Tuesday, 16 April 2013

Israel day 15 - to Caesarea

Most importantly to report, Julie is fine.

Last night we left with a nice sunset, which marked the end of Memorial day, 

to walk quite a way to try to find somewhere to eat. It was the start of Independence Day, (the 65th  Israel has celebrated), so many places were closed.  We finally found one, then a subset of the group walked the streets towards the centre Rabin square where many roads were closed and most of Tel Aviv appeared to be out celebrating in the streets.  There were kids everywhere spraying large cans of white foam over themselves, buildings and cars, including this police car with the policeman happy to watch on. 

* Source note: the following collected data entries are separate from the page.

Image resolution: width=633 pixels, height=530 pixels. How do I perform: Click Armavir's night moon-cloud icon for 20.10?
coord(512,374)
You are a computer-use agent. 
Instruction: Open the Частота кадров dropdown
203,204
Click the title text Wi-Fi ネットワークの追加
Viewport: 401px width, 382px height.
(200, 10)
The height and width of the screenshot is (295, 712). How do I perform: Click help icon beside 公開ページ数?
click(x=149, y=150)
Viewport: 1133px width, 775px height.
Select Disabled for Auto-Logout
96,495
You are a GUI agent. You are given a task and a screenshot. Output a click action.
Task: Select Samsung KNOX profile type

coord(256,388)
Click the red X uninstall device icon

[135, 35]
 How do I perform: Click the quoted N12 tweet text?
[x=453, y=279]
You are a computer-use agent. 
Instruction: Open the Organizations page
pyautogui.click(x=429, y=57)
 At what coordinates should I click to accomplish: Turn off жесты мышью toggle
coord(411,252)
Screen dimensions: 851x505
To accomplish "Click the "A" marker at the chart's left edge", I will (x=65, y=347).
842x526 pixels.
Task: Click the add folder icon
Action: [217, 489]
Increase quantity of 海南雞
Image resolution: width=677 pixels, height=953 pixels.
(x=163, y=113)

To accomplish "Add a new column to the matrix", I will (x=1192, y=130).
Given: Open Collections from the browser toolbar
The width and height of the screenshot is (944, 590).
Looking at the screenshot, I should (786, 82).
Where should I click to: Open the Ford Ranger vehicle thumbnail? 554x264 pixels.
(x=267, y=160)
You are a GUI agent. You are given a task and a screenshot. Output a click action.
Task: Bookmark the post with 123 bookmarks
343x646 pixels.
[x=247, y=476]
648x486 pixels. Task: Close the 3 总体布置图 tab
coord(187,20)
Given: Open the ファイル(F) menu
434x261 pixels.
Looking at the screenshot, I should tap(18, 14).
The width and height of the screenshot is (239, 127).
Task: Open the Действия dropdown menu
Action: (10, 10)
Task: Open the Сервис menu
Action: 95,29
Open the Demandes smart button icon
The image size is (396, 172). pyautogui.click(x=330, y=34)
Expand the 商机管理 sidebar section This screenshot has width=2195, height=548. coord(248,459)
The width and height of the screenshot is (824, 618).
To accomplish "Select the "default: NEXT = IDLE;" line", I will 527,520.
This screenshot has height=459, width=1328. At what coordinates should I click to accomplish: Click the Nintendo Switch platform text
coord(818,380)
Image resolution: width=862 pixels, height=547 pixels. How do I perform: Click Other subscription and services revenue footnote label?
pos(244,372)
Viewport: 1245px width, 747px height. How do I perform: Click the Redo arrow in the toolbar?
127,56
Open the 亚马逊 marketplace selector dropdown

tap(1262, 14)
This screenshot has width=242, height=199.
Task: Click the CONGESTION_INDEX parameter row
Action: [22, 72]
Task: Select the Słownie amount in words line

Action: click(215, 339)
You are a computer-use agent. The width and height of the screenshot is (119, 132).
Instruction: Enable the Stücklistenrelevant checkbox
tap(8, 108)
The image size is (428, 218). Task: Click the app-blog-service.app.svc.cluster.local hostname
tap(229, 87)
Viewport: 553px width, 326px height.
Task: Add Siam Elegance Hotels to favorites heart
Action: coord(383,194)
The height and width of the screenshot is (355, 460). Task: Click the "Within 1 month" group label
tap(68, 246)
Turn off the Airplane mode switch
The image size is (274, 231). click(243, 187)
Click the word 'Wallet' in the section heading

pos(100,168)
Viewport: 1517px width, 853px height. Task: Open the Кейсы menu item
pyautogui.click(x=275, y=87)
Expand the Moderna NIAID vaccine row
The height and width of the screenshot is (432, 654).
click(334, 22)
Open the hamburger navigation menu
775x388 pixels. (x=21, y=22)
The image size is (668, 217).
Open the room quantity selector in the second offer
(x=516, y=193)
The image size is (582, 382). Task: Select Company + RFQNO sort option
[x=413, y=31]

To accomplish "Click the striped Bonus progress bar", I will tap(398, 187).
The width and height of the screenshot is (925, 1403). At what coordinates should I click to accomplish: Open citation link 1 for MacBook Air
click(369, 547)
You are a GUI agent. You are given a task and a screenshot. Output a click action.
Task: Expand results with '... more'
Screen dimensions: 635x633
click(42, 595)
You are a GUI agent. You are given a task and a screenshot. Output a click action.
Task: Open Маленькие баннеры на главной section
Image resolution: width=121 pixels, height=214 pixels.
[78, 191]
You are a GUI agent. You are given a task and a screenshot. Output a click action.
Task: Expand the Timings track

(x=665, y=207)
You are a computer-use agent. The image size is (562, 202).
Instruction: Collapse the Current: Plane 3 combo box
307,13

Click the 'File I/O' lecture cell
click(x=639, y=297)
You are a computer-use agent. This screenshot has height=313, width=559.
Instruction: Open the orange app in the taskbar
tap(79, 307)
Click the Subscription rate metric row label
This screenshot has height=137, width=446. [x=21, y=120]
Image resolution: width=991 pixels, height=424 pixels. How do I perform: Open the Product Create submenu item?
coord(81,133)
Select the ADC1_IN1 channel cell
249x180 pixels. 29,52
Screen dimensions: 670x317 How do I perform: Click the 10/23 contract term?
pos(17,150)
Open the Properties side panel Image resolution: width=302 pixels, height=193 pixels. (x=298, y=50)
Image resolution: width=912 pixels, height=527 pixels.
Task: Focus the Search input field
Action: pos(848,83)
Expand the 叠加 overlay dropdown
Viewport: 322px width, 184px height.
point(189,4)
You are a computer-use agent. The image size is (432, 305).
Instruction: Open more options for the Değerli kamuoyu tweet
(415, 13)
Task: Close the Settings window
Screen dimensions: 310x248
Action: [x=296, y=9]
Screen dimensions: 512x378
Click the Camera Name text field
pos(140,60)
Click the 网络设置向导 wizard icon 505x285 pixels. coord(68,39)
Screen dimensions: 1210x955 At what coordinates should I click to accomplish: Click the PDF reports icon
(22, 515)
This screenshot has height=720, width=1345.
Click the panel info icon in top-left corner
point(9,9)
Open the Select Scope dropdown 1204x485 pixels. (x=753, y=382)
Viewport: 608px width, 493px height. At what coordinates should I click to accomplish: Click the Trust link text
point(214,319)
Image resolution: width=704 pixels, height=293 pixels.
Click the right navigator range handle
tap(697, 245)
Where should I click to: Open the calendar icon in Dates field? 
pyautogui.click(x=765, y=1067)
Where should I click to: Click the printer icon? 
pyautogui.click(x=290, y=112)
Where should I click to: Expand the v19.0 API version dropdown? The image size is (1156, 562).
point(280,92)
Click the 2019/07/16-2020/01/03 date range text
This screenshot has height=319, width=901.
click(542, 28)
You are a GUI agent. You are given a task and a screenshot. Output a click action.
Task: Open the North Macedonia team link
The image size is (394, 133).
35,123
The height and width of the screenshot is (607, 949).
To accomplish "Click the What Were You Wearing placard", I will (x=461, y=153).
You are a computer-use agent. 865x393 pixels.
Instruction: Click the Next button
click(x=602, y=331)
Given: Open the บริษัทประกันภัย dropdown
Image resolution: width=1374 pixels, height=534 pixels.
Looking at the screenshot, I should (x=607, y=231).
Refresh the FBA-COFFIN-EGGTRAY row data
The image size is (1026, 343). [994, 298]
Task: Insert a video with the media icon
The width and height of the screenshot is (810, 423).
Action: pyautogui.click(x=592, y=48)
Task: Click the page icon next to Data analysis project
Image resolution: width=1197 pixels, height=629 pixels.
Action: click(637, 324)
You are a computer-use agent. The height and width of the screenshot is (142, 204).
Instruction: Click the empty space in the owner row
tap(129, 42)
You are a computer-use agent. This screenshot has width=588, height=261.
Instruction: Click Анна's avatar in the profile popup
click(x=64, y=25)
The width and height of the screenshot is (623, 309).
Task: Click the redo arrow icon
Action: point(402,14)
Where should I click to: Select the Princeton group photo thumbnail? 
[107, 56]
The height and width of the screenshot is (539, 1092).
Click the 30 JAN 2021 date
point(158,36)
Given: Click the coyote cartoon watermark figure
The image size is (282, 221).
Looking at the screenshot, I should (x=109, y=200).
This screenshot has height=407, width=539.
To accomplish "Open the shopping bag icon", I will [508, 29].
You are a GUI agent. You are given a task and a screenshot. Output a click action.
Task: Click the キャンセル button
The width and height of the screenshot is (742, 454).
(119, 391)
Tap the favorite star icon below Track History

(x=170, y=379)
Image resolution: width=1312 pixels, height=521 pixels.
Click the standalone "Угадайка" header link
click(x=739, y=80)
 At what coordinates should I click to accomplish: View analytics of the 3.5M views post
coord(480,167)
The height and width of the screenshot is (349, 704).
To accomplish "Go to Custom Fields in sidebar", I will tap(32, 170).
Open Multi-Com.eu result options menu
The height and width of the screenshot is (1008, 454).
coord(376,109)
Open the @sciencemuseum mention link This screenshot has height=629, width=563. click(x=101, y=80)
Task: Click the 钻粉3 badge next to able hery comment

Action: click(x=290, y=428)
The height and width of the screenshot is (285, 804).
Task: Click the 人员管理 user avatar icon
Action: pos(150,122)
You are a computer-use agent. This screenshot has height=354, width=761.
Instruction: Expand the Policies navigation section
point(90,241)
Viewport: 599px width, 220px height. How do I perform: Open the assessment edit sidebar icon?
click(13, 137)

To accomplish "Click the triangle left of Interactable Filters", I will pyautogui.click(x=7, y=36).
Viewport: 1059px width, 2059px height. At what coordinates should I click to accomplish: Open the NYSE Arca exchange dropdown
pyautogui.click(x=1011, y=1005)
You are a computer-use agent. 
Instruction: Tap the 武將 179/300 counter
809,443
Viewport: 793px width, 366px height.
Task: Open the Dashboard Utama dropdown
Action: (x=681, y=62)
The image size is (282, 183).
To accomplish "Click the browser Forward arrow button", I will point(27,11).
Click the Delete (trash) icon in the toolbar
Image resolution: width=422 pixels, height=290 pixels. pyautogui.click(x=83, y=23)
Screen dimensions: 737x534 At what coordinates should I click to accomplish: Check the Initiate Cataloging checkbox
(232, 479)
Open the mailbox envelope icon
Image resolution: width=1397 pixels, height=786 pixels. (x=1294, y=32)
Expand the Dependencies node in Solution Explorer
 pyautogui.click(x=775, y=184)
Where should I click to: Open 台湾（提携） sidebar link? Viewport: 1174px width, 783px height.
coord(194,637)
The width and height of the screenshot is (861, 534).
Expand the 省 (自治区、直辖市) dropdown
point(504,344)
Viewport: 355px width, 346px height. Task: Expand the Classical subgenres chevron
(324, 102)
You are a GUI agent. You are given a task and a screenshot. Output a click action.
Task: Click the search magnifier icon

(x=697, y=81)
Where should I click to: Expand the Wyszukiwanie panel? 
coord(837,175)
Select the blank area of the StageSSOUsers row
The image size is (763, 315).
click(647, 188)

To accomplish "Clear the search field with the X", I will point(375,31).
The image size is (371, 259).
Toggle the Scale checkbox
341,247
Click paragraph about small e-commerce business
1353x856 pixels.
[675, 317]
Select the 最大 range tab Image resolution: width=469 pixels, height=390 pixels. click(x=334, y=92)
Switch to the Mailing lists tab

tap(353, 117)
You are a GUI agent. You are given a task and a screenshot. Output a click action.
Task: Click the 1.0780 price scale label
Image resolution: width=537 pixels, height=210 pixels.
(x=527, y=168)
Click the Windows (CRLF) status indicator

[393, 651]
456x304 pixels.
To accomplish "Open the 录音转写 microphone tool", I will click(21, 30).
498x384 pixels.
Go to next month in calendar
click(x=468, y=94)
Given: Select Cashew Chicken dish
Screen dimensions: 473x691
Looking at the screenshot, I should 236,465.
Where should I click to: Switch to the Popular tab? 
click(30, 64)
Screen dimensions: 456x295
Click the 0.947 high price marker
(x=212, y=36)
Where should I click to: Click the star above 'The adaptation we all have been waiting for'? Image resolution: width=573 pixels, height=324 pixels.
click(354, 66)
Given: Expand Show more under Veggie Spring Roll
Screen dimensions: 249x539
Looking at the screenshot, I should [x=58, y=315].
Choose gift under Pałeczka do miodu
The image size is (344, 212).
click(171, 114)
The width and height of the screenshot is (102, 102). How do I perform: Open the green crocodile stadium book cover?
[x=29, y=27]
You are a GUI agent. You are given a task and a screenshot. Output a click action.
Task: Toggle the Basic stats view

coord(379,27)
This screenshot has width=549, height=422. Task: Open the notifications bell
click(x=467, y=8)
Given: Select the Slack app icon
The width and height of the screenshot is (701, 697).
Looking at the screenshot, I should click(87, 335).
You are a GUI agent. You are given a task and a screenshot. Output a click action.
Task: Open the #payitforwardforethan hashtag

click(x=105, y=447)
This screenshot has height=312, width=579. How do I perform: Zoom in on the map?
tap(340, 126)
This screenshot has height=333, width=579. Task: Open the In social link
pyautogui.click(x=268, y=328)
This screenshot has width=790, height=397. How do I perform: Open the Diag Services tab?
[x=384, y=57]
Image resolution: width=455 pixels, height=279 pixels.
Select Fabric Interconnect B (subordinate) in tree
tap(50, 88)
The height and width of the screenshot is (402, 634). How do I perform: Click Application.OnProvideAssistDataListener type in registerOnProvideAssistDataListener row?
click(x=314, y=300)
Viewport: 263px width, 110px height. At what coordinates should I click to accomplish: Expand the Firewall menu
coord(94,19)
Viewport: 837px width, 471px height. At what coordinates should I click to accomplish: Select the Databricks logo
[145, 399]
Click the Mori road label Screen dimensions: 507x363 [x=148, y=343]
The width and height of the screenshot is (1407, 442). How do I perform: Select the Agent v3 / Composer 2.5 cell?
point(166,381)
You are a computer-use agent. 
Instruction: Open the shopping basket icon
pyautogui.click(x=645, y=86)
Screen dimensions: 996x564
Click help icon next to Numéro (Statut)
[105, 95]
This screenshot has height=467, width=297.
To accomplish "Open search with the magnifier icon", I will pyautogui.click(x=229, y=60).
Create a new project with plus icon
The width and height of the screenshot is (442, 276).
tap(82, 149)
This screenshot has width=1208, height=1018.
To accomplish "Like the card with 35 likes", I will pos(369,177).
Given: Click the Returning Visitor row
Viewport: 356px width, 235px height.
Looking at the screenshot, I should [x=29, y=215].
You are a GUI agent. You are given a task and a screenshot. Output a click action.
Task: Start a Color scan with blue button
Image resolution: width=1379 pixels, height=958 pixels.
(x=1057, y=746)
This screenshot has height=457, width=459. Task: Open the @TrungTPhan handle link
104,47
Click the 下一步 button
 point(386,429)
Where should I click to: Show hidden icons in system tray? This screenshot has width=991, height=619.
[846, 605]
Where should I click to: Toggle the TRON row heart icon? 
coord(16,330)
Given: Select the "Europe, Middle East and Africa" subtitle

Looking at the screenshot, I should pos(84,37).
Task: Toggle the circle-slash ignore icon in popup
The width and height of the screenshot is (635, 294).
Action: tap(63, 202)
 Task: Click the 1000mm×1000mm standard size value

Sellers of brightly lighted sun glasses, ear rings, rings and blow up hammers and axes festooned with the Israeli flag were doing very well. Here is the psychiatrist of our group not treating his wife nicely:


Fireworks every half hour broke out somewhere and vans blaring loud music cruised around.  We spent a little time in the square where a concert was taking place, then most of us decided to walk back, getting to the hotel around 11.15pm.

Today there were no studies, and the group left at 9.30am to travel back up north to Caesarea, a town on the sea established by Herod. It was very windy up there but no rain. We stopped first at a well preserved Byzantine mosaic floor (this is a miniscule part of the overall):

 Then drove to the ancient remains.  Second stop was a large aqueduct which runs for 9kms and has a drop of just 9 centimetres. How did the ancient engineers achieve this? 
We saw a brief film of the history of Caesarea then walked past the theatre which has been restored so that it is in use today, then to the remains of Herod’s palace (this guy was as egomanic as any leader in history we think) built over the rocks and into the sea, the large hippodrome and public bathhouses. A fun part of this tour was trying to photograph the many Israeli airforce planes which cruised south down the coast in formations every 5 minutes or so for Independence Day:

Then to the Byzantine part which featured more mosaics, then to a very well preserved Crusader walled fort. 
This is our kind of ruins:

Our bus driver found a place to eat which was actually open then back in the bus to the hotel for the afternoon off – well deserved bath for Julie and some major league baseball for Mal.

We are off to dinner at 7.40pm tonight to a nice restaurant, then hopefully an earlyish night with no speakers, no walking and no surprise visits somewhere!